==== Texte source ====
L’Eurovision, vu d’Israël

Le plateau comprendra douze panneaux LED gigantesques. Un nombre choisi pour sa valeur sacrée dans la religion juive. © photos : Elisabeth Debourse
Elisabeth Debourse Journaliste

« Mais qui regarde encore l’Eurovision? » Quelque 200 millions de téléspectateurs et peut-être davantage encore cette année, avec l’organisation du concours musical par Israël. Campagne de séduction, appel au boycott, budget à huit chiffres et sécurité drastique: Tel-Aviv s’apprête à être le théâtre de l’événement culturel le plus important, coûteux et décrié de l’histoire de la région.

Galgalatz, 91.80 FM. A travers la radio du taxi, Kobi Marimi entonne le refrain de Home, le morceau qu’il présentera à l’Eurovision. « Il a une bonne voix, c’est sûr, mais je ne pense pas qu’il nous fera gagner. On finira troisième, quatrième peut-être », prédit le chauffeur en passant aux abords de la rue Ben Yehuva, en plein coeur de Tel-Aviv. Le pied sur l’accélérateur, il poursuit: « Le problème, c’est que le garçon est gentil, mais sa chanson me donne envie de dormir. Ah, Netta, ça c’était quelque chose. C’était différent! » Il n’est pas le seul à le penser. Et pour cause: c’est la chanteuse et musicienne israélienne Netta Barzilai qui a ramené l’Eurovision en Israël, grâce à sa victoire remarquée l’année dernière avec Toy. Le 18 mai, ce sera donc au tour de Tel-Aviv de devenir le podium international du fameux concours de la chanson, vingt ans exactement après sa dernière édition à Jérusalem. Rien de tel que la perspective d’un événement surpopulaire à 200 millions de téléspectateurs pour vous propulser idole d’une nation…

Car en Israël, la participation à l’Eurovision tient du miracle perpétuel. Les polémiques et tentatives de censures font les coulisses de cette compétition à laquelle le petit Etat du Proche-Orient participe pourtant depuis 1973. La décennie d’or du concours, à en croire Izhar Cohen, vainqueur en 1978. A aujourd’hui 68 ans, l’acteur et chanteur porte toujours au cou la médaille gravée du nom de ses musiciens. « C’était une compétition internationale terriblement importante. Aujourd’hui, c’est un spectacle, et surtout une grande fête, mais à l’époque, c’était extrêmement sérieux. Israël était alors un petit pays dont on ne connaissait que la guerre et ses soldats. Remporter l’Eurovision fut un moment charnière pour nous », nous raconte-t-il derrière des lunettes fumées.
====
Restituez intégralement et sans aucune modification le texte source ci-dessus, consacré à l’Eurovision vue d’Israël.
==== Données fournies ====
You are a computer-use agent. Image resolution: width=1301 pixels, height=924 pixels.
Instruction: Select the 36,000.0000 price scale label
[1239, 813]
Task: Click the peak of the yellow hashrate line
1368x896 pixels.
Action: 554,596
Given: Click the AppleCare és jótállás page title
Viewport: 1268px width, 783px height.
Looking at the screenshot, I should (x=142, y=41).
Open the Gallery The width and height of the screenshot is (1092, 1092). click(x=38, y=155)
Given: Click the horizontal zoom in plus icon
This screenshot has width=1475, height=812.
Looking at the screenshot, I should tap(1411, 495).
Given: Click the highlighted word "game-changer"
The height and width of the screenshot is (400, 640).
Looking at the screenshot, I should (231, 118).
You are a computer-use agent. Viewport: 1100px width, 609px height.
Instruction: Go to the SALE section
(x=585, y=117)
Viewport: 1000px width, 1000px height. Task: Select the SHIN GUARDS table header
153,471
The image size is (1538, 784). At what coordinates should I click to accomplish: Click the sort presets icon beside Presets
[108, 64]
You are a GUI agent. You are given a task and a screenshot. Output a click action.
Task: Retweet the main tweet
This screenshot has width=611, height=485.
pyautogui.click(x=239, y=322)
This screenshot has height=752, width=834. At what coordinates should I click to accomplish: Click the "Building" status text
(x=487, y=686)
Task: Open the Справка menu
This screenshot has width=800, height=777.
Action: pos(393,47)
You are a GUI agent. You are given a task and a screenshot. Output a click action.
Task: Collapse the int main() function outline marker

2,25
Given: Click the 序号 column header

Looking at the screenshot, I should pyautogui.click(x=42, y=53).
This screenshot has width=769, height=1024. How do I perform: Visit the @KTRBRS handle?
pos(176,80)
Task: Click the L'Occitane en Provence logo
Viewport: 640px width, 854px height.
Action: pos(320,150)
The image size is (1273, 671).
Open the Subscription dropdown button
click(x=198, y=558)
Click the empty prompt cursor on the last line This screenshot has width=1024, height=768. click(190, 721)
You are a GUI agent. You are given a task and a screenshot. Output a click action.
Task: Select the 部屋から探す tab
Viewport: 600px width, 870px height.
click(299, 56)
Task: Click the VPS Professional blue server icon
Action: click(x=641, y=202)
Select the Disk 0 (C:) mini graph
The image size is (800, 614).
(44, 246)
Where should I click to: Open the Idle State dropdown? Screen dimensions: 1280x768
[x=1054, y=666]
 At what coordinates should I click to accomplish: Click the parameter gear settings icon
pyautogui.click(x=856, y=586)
====
_Réponse proposée_:
L’Eurovision, vu d’Israël

Le plateau comprendra douze panneaux LED gigantesques. Un nombre choisi pour sa valeur sacrée dans la religion juive. © photos : Elisabeth Debourse
Elisabeth Debourse Journaliste

« Mais qui regarde encore l’Eurovision? » Quelque 200 millions de téléspectateurs et peut-être davantage encore cette année, avec l’organisation du concours musical par Israël. Campagne de séduction, appel au boycott, budget à huit chiffres et sécurité drastique: Tel-Aviv s’apprête à être le théâtre de l’événement culturel le plus important, coûteux et décrié de l’histoire de la région.

Galgalatz, 91.80 FM. A travers la radio du taxi, Kobi Marimi entonne le refrain de Home, le morceau qu’il présentera à l’Eurovision. « Il a une bonne voix, c’est sûr, mais je ne pense pas qu’il nous fera gagner. On finira troisième, quatrième peut-être », prédit le chauffeur en passant aux abords de la rue Ben Yehuva, en plein coeur de Tel-Aviv. Le pied sur l’accélérateur, il poursuit: « Le problème, c’est que le garçon est gentil, mais sa chanson me donne envie de dormir. Ah, Netta, ça c’était quelque chose. C’était différent! » Il n’est pas le seul à le penser. Et pour cause: c’est la chanteuse et musicienne israélienne Netta Barzilai qui a ramené l’Eurovision en Israël, grâce à sa victoire remarquée l’année dernière avec Toy. Le 18 mai, ce sera donc au tour de Tel-Aviv de devenir le podium international du fameux concours de la chanson, vingt ans exactement après sa dernière édition à Jérusalem. Rien de tel que la perspective d’un événement surpopulaire à 200 millions de téléspectateurs pour vous propulser idole d’une nation…

Car en Israël, la participation à l’Eurovision tient du miracle perpétuel. Les polémiques et tentatives de censures font les coulisses de cette compétition à laquelle le petit Etat du Proche-Orient participe pourtant depuis 1973. La décennie d’or du concours, à en croire Izhar Cohen, vainqueur en 1978. A aujourd’hui 68 ans, l’acteur et chanteur porte toujours au cou la médaille gravée du nom de ses musiciens. « C’était une compétition internationale terriblement importante. Aujourd’hui, c’est un spectacle, et surtout une grande fête, mais à l’époque, c’était extrêmement sérieux. Israël était alors un petit pays dont on ne connaissait que la guerre et ses soldats. Remporter l’Eurovision fut un moment charnière pour nous », nous raconte-t-il derrière des lunettes fumées.